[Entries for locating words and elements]
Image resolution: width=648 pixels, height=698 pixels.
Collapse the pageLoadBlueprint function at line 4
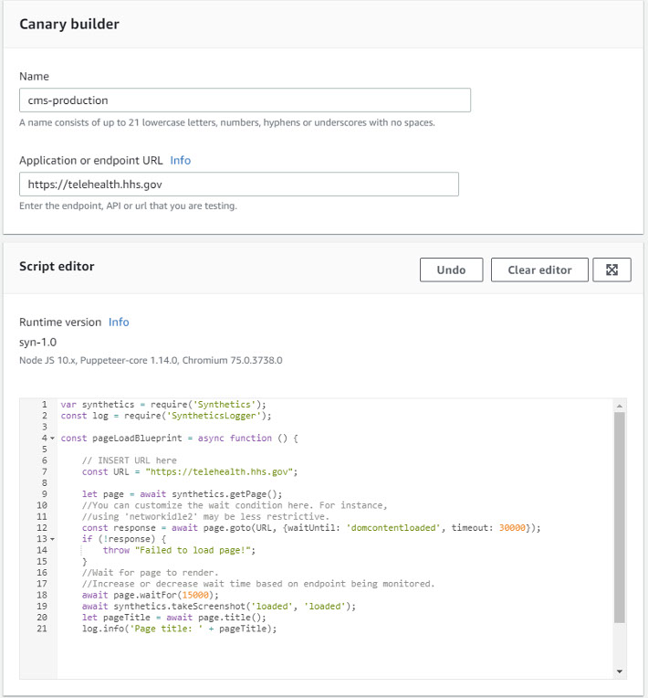pyautogui.click(x=52, y=439)
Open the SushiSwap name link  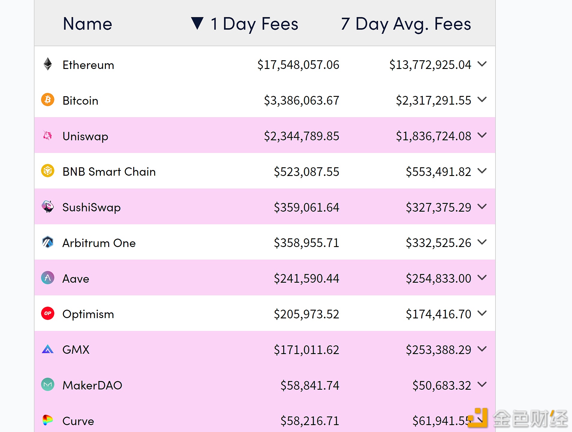(91, 207)
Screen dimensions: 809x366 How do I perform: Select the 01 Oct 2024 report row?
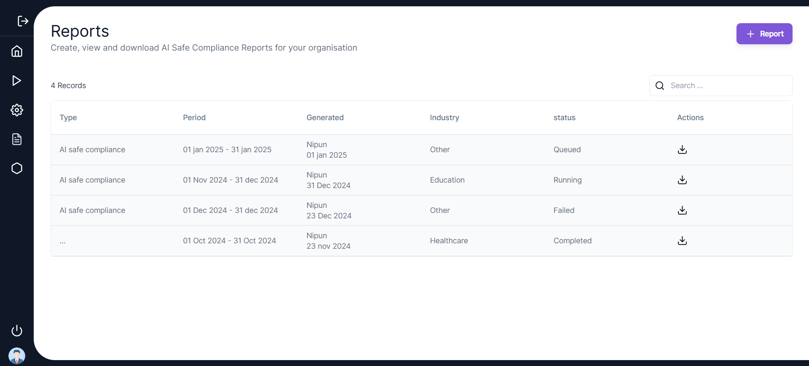click(229, 241)
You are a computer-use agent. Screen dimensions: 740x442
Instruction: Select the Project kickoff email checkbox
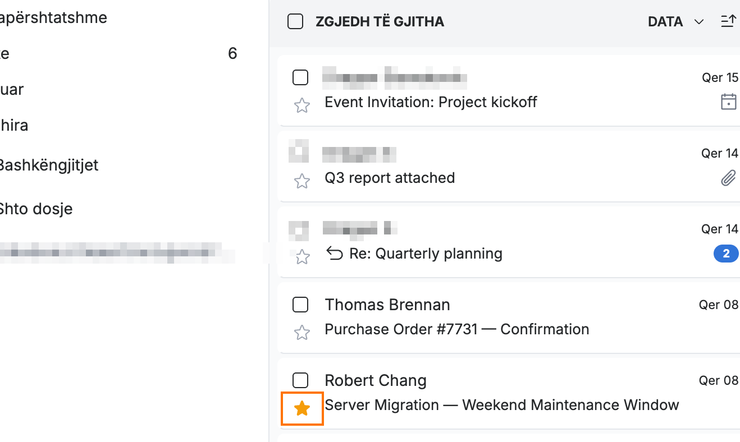[300, 77]
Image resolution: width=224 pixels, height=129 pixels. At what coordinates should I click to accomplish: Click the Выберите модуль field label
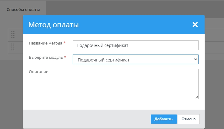click(46, 57)
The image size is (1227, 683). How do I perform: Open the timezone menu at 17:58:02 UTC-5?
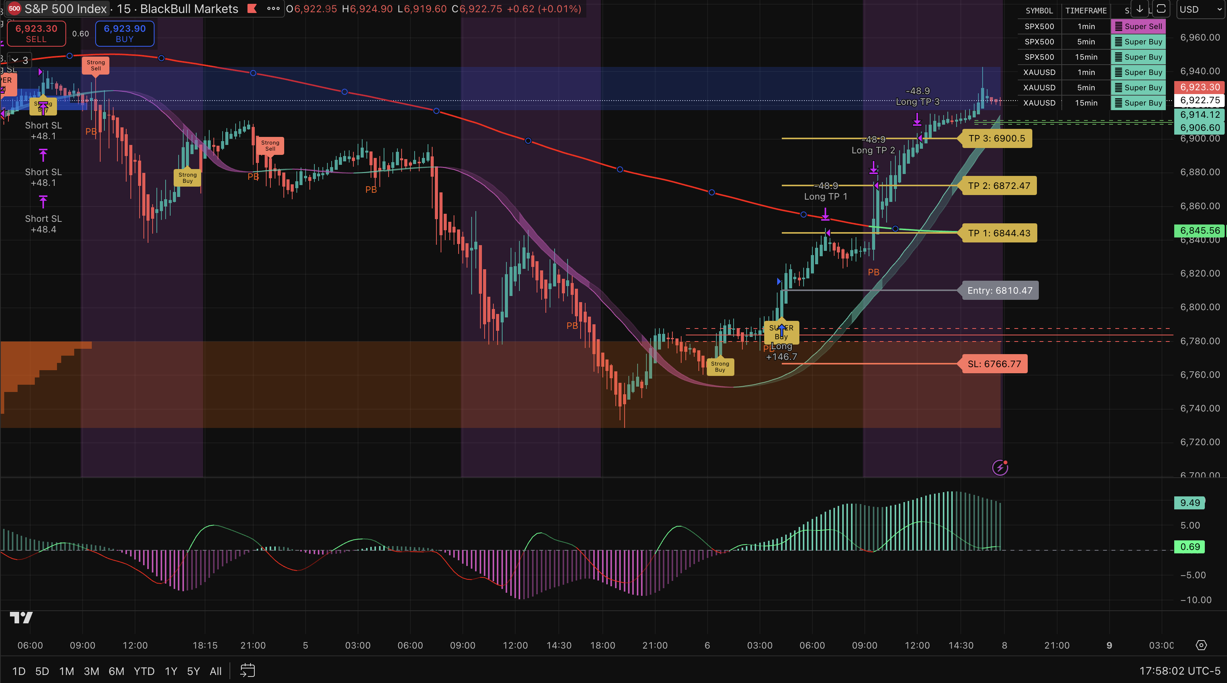click(x=1179, y=671)
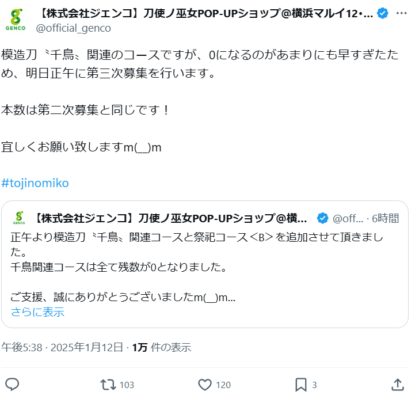Expand the quoted tweet with さらに表示
Image resolution: width=415 pixels, height=399 pixels.
[37, 312]
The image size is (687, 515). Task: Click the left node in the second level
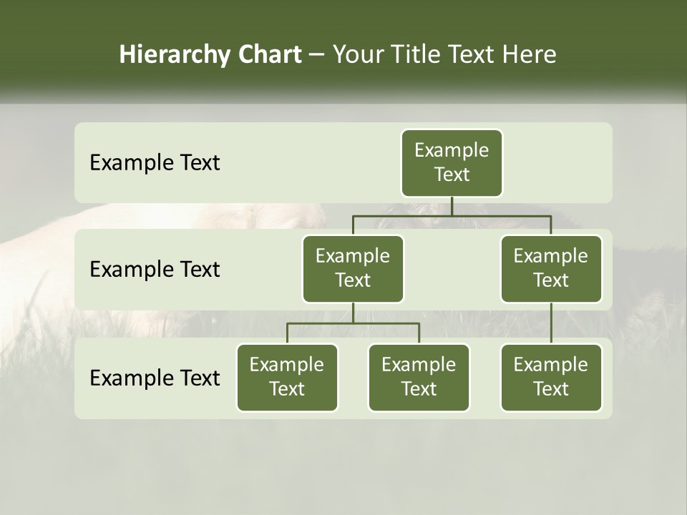pos(353,268)
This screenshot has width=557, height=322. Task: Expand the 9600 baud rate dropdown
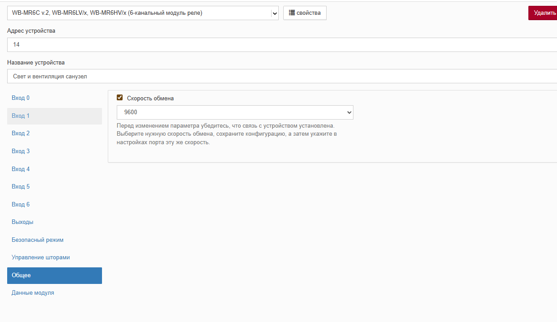[x=235, y=112]
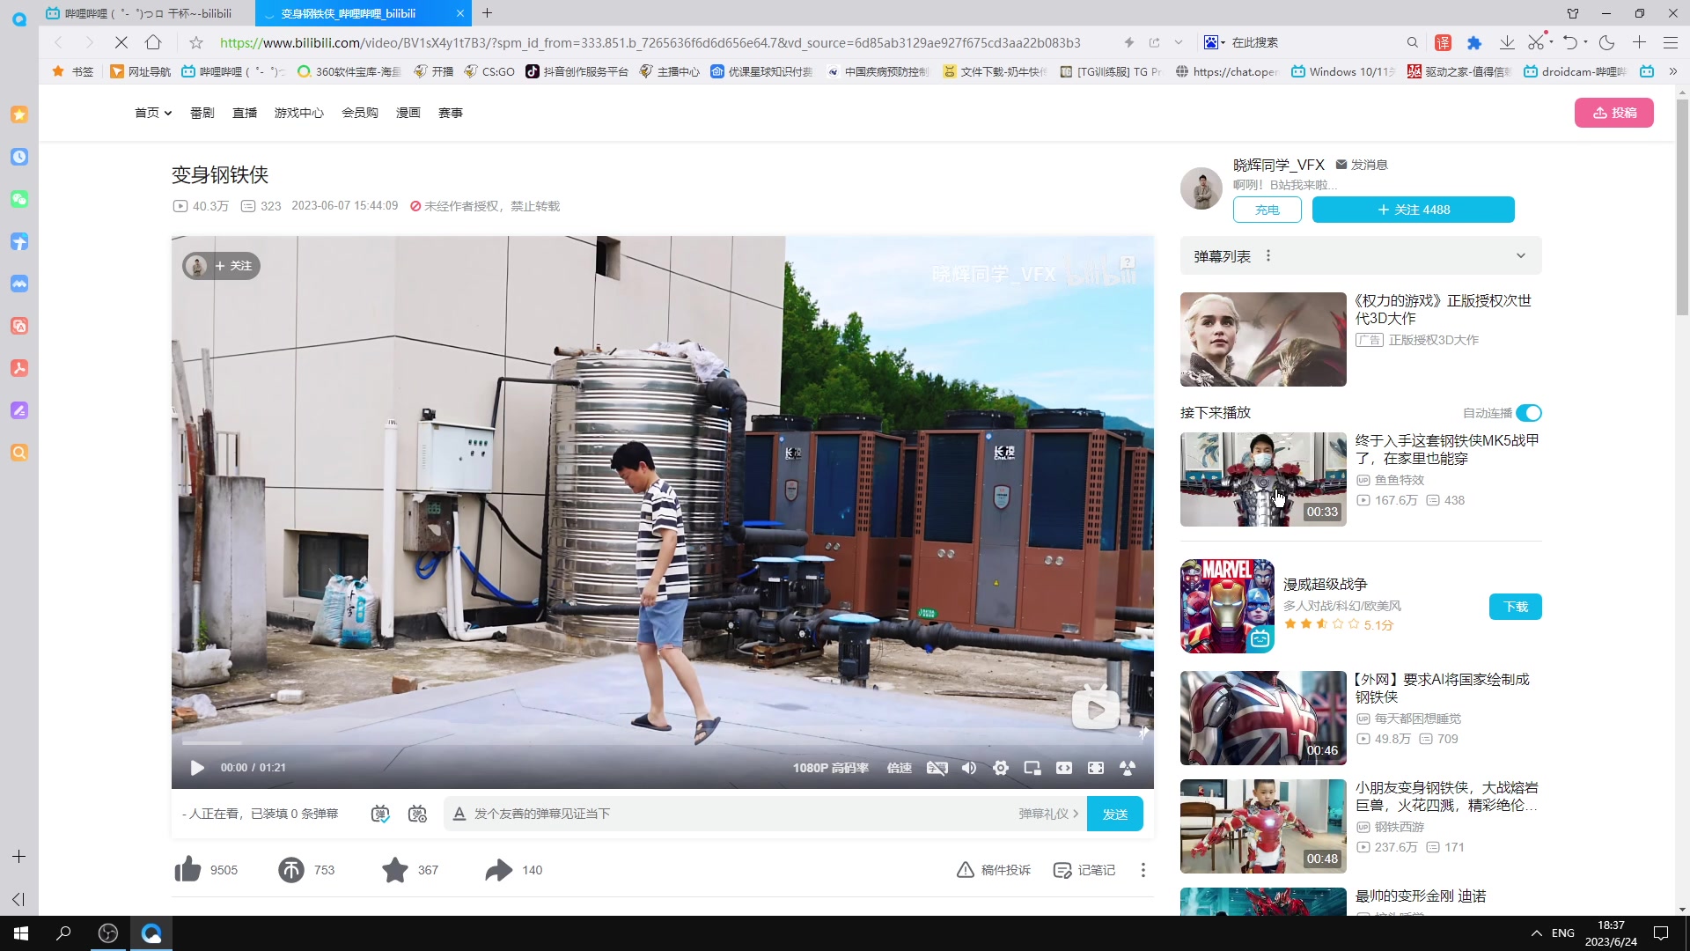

### REQUIRED WORK
Repeat the records from the line with "Image resolution: width=224" up to and including the line with "click(46, 57)", leaving out the pictures.

### SOLUTION
Image resolution: width=224 pixels, height=129 pixels. At what coordinates should I click to accomplish: Click the Выберите модуль field label
click(46, 57)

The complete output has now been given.